Segment Start: DATA PROVIDED

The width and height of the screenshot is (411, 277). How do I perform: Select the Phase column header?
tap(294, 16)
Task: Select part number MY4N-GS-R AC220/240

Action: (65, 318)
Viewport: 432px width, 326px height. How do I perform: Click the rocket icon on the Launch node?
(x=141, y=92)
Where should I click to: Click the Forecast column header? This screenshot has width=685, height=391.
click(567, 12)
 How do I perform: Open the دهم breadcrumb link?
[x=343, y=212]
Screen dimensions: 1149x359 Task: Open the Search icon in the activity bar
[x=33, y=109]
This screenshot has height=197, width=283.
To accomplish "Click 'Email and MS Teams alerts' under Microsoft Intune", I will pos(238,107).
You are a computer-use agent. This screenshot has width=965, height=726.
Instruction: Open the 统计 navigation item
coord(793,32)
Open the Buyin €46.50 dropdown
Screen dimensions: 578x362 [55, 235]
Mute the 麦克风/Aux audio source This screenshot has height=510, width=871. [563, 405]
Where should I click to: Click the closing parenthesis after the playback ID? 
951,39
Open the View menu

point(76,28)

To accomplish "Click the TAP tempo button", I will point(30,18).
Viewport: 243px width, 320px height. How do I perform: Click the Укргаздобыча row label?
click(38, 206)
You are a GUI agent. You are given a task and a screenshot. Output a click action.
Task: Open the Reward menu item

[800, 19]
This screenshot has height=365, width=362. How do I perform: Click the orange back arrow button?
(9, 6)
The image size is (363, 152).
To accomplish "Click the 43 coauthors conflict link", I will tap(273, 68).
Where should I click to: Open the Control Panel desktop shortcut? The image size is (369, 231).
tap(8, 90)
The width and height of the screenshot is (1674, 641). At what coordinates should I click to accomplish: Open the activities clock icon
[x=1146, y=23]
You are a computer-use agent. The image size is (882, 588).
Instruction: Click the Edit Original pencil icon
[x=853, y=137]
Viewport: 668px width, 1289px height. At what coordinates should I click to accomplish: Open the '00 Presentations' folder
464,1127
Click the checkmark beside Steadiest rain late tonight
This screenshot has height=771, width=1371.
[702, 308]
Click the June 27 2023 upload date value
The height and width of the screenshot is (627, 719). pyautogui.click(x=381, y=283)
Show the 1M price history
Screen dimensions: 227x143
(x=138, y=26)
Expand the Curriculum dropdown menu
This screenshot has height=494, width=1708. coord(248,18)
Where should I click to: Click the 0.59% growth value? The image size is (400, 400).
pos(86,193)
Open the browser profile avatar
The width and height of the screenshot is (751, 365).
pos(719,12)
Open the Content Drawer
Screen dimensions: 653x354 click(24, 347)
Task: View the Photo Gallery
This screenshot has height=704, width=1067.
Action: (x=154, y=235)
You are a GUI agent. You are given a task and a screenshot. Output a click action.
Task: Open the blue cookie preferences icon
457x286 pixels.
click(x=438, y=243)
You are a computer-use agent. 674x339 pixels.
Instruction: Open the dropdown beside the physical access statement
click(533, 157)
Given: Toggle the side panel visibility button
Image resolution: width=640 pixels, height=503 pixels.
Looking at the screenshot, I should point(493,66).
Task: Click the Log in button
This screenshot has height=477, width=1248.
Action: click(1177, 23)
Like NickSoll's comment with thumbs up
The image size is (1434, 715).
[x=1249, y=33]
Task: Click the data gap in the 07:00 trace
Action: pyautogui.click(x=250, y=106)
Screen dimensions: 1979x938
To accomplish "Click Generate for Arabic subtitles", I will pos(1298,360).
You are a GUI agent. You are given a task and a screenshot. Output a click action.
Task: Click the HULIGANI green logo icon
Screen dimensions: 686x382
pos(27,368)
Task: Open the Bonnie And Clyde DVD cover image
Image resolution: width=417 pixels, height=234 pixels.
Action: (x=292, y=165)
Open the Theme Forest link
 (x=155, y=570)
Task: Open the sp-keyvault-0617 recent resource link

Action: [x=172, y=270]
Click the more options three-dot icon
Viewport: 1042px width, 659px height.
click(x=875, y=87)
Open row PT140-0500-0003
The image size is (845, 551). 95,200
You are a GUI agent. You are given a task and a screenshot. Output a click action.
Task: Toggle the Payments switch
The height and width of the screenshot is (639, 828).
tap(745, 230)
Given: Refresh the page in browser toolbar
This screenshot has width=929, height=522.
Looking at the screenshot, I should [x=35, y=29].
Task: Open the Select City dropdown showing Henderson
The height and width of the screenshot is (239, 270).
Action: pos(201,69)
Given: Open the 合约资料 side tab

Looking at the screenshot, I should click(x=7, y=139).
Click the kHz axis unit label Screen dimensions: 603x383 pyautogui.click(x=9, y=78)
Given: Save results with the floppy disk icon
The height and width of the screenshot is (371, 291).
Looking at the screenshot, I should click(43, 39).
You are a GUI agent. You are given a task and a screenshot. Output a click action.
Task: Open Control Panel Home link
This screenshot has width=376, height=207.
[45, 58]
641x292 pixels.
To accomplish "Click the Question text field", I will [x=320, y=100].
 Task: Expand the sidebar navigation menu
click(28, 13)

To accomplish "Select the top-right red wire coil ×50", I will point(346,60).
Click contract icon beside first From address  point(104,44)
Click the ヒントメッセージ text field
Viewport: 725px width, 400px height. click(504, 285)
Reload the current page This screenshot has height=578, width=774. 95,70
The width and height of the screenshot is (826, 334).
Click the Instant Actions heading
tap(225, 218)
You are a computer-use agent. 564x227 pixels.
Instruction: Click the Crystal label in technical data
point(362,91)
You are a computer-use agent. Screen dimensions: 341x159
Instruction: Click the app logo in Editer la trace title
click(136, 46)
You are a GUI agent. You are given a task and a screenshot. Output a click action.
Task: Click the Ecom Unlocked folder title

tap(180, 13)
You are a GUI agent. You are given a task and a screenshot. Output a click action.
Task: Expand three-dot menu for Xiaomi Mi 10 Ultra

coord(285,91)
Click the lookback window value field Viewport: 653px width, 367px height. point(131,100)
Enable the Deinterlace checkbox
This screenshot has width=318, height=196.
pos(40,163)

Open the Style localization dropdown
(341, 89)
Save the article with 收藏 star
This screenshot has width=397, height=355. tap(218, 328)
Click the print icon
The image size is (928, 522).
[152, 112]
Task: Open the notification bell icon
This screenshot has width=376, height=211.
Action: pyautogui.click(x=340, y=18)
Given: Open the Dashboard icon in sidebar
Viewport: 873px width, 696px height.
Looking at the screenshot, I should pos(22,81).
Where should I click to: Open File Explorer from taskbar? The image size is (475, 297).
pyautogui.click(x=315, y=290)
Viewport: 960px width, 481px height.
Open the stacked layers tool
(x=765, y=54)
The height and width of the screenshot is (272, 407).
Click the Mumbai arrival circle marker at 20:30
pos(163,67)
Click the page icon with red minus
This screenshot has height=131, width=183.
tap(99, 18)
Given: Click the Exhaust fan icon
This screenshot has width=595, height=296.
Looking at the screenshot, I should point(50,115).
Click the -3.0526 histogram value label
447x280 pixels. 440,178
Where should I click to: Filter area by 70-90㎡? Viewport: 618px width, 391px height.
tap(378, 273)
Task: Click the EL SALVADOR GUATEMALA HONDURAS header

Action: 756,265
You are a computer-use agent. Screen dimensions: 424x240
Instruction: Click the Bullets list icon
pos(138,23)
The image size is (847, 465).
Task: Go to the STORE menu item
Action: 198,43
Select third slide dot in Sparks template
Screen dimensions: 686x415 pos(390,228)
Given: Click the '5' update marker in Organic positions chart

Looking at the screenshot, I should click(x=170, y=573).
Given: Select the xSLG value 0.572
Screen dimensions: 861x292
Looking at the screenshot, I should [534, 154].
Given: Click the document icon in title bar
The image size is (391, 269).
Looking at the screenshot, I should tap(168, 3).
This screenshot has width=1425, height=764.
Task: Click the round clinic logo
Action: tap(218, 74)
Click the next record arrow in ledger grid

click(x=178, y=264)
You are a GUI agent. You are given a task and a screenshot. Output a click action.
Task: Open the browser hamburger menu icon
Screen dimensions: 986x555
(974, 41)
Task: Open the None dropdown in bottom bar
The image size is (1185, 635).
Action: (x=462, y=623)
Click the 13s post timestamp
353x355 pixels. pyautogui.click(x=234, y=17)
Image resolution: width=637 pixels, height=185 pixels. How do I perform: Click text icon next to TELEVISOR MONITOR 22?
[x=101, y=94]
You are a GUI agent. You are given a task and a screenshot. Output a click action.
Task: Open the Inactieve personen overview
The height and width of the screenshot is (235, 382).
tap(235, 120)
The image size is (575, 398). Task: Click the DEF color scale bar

Segment End: DATA PROVIDED

HOW TO COMPLETE THIS TASK = Based on the entries above, please count how many lines contain the string "Toggle", and reply with the figure only.

ANSWER FOR THE TASK = 2